Rosetta completes crucial Mars maneuver
www.chinaview.cn 2007-02-25 22:11:25

    BERLIN, Feb. 25 (Xinhua) -- The Rosetta probe, a European spacecraft, completed a crucial maneuver by closely flying over Mars early on Sunday, according to reports from the European Space Agency's control center in Darmstada, western Germany.

    ;The pioneering space probe successfully performed a "swing-by" of the red planet and orbited Mars quite close on its originally planned trajectory, which is a key maneuver in its 10-year voyage through the solar system to make the first soft landing on a comet.

    "The successful flyby is fundamental to the mission, so we are very happy for the big success," said Andrea Accomazzo, the Rosetta spacecraft operations manager.

    This maneuver is the second of four "gravitational assisted maneuvers" that the probe will carry out before it finally reach its ambitious target, comet 67P/Churyumov-Gerasimenko in 2014. Two further trips around Earth, planned for 2007 and 2009, will serve to accelerate the probe on its way to reach its ultimate destination.

    By 2014, Rosetta plans to go into the comet's orbit, and release a small landing device that will try to drill into the surface of the comet and relay back an analysis of its composition.

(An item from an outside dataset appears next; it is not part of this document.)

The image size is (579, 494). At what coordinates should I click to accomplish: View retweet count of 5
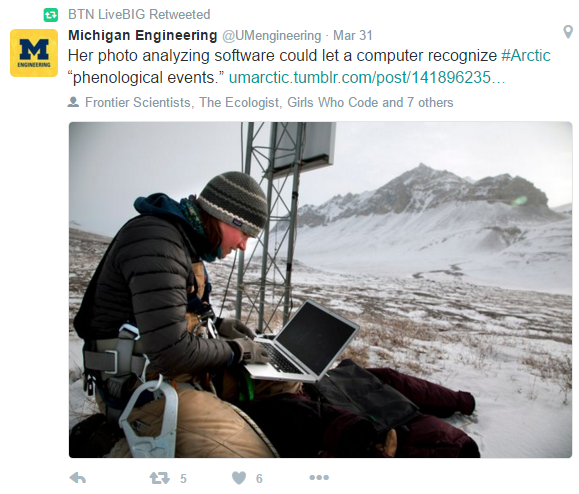tap(183, 478)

    The one-billion-euro (1.31 billion U.S. dollars) spacecraft, named after the stone, which unlocked the secrets of the Egyptian hieroglyphics, was launched on March 2, 2004, and its final destination, the comet 67P/Churyumov-Gerasimenko, is a 5-km-long irregular chunk of ice, frozen gases and dust.

    Scientists expect the Rosetta probe to reveal secrets of the composition and development of the 4.6-billion-year-old solar system, as comets are among the most-primitive objects in the system.